Dunia kini menanti langkah selanjutnya dari Iran. Apakah Teheran akan memilih untuk menahan diri guna menghindari perang total, atau justru melancarkan serangan balasan yang masif ke pangkalan-pangkalan AS di Teluk Persia? Ketidakpastian ini menciptakan kecemasan di pasar keuangan dunia. Harga emas melonjak drastis, sementara pasar saham di berbagai belahan dunia menunjukkan tren penurunan akibat ketakutan akan pecahnya perang besar.

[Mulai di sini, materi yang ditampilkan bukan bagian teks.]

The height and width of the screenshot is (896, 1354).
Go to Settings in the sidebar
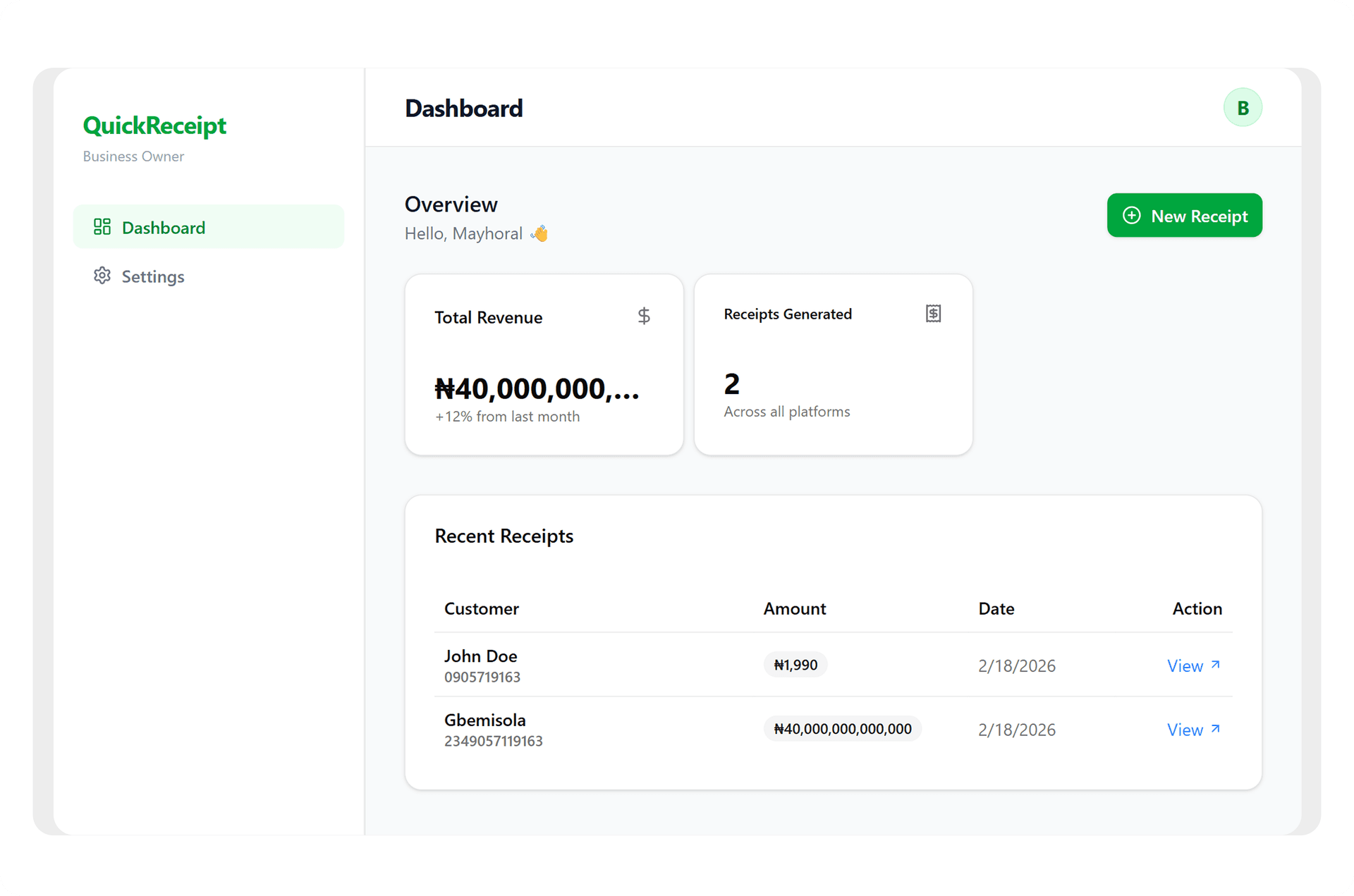(152, 276)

Selain aspek militer, serangan ini juga menyisakan masalah kemanusiaan yang serius. Meskipun pemerintah Iran mengklaim tidak ada korban jiwa, potensi kebocoran radiasi dari fasilitas nuklir yang rusak tetap menjadi momok menakutkan bagi warga sekitar. IAEA telah mendesak agar kedua belah pihak memberikan akses kepada tim inspektur mereka untuk menilai apakah terjadi pelepasan zat radioaktif ke lingkungan sekitar Arak. Namun, di tengah panasnya situasi perang, akses bagi pihak internasional hampir mustahil untuk diwujudkan dalam waktu dekat.
Secara politis, serangan ini menempatkan Presiden Amerika Serikat dalam posisi sulit. Di dalam negeri, pemerintahan AS menghadapi tekanan dari kelompok hawk yang menginginkan tindakan tegas, namun juga menghadapi protes dari masyarakat yang lelah dengan keterlibatan AS dalam perang asing. Langkah bergabung dengan Israel dalam serangan ini dipandang sebagai upaya untuk menegaskan kembali dominasi AS di Timur Tengah setelah beberapa tahun terakhir pengaruhnya dianggap memudar.
Sebagai penutup, dunia berada di persimpangan jalan. Eskalasi di Arak bukan sekadar serangan terhadap sebuah pabrik pengolahan uranium, melainkan serangan terhadap fondasi stabilitas kawasan. Jika jalur diplomasi tidak segera dibuka kembali oleh pihak-pihak yang terlibat, maka kawasan Timur Tengah berisiko terjerumus ke dalam perang terbuka yang dampaknya akan melampaui batas-batas wilayah dan mengancam keamanan global secara keseluruhan. Komunitas internasional kini menuntut pengekangan diri, namun di lapangan, suara meriam dan desingan jet tempur jauh lebih nyaring terdengar daripada seruan damai. Iran kini berada di titik nadir, dan dunia menahan napas menunggu apa yang akan terjadi selanjutnya di tanah Persia yang kini sedang membara.